**Problem to work on**
According to the passage on physicist Iain Stewart, in what year did he become director of the MIT Center for Theoretical Physics?

- Citizenship: American, Canadian
- Education: University of Manitoba (BSc 1994, MSc 1995) California Institute of Technology (PhD 1999)
- Known for: Effective field theory Soft-collinear effective theory
- Awards: APS Fellow Simons Investigator
- Scientific career
- Fields: Nuclear physics Particle physics
- Workplaces: University of California, San Diego University of Washington, Seattle Massachusetts Institute of Technology
- Thesis: Applications of Chiral Perturbation Theory in Reactions with Heavy Particles (1999)
- Academic advisors: Peter Blunden (MSc) Mark Wise (PhD)

= Iain Stewart (physicist) =

Canadian-American theoretical nuclear and particle physicist

Iain William Stewart is a Canadian-American theoretical nuclear and particle physicist at the Massachusetts Institute of Technology, where he is the Otto and Jane Morningstar Professor of Science and the current Director of the MIT Center for Theoretical Physics (CTP). He is best known for his work on effective field theories and for developing the Soft Collinear Effective Theory (SCET).

== Biography ==
Stewart attended college at the University of Manitoba, where he received his B.Sc. with Joint Honors in Physics and Mathematics and M.Sc. in Theoretical Physics in 1994 and 1995, respectively, and won the Governor General’s Silver Medal for highest standing in his graduating class. He wrote his master’s thesis under the supervision of Peter Blunden.

Stewart then moved to the California Institute of Technology for four years, earning his Ph.D. in Theoretical Physics in 1999 under the supervision of Mark Wise. He then held a postdoctoral position at the University of California, San Diego until 2002 and a research assistant professorship at the University of Washington, Seattle for a year, before moving to the MIT Department of Physics in 2003, where he earned tenure in 2009. He became director of the MIT Center for Theoretical Physics in 2019 and was promoted to a named professorship in 2021.

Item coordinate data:
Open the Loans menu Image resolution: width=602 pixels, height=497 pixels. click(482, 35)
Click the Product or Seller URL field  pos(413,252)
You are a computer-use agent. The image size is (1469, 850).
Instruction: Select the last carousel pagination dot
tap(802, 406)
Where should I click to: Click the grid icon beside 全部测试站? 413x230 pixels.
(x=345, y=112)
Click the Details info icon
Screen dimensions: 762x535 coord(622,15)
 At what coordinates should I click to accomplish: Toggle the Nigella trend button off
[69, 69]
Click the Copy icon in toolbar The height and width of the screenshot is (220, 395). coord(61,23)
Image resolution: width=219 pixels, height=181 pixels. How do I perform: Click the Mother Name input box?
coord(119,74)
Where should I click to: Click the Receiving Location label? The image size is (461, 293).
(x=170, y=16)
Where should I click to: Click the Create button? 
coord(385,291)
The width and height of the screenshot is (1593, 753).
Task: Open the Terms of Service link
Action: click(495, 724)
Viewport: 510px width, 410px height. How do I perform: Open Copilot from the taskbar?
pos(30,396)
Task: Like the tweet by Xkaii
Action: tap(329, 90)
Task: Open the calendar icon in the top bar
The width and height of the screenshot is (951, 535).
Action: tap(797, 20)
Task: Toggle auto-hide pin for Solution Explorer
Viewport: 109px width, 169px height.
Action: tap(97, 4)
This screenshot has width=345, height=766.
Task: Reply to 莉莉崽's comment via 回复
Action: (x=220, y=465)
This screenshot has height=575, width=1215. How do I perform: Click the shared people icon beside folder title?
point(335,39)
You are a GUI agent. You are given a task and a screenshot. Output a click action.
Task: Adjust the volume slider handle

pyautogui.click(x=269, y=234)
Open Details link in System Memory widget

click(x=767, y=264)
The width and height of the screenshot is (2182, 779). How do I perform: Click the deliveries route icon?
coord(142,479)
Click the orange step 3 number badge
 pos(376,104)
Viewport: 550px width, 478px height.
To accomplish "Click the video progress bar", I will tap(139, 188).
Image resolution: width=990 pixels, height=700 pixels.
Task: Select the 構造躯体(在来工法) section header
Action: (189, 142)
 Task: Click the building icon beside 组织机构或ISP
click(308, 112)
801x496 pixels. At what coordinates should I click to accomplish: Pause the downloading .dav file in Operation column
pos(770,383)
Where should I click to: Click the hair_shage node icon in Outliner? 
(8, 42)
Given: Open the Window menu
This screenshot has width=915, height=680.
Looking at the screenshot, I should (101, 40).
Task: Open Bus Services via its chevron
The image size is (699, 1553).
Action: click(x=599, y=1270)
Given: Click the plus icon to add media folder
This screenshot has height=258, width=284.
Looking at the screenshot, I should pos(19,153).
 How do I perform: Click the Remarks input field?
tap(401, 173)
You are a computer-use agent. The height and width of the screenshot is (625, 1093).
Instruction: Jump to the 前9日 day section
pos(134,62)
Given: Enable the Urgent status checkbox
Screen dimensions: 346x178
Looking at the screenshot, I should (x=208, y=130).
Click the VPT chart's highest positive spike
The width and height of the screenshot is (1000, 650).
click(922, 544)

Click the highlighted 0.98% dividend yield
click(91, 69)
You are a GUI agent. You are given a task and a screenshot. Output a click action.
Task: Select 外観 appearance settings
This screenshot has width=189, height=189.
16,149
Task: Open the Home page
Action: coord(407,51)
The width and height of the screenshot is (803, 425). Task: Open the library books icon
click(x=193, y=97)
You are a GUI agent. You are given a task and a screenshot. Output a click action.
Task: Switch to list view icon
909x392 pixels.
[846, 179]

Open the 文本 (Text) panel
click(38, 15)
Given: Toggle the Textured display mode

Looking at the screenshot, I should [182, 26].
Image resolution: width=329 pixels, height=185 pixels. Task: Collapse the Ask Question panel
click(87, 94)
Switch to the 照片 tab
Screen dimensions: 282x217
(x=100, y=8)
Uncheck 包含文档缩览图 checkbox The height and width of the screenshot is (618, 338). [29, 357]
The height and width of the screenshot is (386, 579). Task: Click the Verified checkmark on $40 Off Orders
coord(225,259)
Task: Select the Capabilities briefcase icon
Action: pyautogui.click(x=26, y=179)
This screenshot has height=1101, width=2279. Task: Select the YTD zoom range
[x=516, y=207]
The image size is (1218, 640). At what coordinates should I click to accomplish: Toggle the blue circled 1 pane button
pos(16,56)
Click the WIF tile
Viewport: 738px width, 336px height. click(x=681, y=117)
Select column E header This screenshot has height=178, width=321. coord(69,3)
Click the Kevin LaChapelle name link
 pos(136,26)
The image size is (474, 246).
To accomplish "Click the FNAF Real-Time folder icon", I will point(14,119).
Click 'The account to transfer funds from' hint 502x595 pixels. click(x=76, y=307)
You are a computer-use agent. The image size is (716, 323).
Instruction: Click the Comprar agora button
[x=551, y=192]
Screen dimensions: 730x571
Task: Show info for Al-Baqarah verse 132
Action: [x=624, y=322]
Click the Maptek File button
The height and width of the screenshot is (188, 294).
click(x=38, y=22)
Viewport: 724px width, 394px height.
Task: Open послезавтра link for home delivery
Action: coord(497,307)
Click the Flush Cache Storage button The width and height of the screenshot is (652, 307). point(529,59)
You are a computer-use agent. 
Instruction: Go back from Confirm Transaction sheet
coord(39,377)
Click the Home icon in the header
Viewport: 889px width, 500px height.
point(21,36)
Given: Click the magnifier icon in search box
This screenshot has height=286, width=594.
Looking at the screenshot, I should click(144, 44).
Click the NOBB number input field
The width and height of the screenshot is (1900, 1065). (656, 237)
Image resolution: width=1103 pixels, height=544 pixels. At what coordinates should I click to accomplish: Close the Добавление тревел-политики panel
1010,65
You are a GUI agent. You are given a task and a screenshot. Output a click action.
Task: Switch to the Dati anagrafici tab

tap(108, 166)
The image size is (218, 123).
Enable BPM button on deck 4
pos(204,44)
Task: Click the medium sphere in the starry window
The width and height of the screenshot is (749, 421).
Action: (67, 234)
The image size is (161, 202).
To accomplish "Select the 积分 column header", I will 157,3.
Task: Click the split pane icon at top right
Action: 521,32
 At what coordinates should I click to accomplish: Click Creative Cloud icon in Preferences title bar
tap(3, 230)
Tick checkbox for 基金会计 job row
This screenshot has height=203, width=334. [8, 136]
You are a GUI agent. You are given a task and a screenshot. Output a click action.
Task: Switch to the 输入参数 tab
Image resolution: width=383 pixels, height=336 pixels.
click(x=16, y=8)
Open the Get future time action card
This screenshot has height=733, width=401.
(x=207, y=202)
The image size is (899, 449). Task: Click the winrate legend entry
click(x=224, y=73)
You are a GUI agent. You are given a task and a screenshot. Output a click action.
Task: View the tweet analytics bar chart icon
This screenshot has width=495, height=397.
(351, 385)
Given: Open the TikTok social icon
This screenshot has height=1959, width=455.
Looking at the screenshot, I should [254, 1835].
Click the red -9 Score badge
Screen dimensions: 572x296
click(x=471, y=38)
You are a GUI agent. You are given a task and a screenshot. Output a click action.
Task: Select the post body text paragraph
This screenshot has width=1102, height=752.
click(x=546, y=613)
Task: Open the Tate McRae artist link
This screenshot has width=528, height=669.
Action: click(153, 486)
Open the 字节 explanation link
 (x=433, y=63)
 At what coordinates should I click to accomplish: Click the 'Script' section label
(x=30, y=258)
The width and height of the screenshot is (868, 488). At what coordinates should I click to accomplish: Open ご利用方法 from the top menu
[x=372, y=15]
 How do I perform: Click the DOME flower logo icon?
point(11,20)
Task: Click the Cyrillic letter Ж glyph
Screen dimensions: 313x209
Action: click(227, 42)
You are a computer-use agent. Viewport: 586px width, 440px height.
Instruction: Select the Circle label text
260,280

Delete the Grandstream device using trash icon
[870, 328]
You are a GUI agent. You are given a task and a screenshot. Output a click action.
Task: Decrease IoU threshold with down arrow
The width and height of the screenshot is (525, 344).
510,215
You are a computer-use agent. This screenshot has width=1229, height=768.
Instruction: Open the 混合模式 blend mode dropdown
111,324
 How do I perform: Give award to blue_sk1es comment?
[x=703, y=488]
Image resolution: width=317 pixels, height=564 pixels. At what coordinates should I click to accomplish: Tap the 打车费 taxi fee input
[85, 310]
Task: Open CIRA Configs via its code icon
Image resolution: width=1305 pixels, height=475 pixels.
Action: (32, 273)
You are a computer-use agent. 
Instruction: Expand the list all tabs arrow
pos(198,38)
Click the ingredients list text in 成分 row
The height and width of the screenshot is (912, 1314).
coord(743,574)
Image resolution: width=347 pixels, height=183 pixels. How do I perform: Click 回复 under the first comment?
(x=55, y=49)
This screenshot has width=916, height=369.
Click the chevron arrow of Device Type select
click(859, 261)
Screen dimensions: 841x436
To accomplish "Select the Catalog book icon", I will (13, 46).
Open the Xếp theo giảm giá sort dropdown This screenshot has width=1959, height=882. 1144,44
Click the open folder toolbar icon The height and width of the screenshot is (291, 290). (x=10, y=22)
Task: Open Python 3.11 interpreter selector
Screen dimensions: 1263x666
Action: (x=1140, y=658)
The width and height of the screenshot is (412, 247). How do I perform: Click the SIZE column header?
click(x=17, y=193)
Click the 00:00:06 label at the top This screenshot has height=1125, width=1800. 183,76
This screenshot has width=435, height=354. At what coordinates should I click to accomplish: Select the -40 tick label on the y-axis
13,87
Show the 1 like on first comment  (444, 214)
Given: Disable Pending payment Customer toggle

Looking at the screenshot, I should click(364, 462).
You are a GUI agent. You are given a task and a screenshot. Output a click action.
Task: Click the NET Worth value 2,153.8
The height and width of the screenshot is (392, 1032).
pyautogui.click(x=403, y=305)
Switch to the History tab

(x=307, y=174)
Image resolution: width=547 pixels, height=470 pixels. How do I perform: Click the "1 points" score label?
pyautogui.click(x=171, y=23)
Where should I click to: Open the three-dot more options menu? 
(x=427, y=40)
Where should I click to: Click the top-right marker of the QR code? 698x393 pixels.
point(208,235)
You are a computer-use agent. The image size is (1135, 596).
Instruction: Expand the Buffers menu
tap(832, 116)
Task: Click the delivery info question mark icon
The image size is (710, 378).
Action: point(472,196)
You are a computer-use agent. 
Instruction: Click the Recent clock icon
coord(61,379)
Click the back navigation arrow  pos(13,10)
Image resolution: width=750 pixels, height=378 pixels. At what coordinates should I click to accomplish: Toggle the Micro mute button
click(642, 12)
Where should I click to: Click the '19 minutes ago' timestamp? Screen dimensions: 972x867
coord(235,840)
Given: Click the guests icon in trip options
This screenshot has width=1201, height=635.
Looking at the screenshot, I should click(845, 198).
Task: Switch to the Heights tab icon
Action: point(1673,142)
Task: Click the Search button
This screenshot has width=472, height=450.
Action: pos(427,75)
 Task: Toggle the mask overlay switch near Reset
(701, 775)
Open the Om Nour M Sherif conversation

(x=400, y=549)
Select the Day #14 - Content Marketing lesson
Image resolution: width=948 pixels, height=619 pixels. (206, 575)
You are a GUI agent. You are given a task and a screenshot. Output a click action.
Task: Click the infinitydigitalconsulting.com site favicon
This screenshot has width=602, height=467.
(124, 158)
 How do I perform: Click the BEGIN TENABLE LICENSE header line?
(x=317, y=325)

**Answer**
2019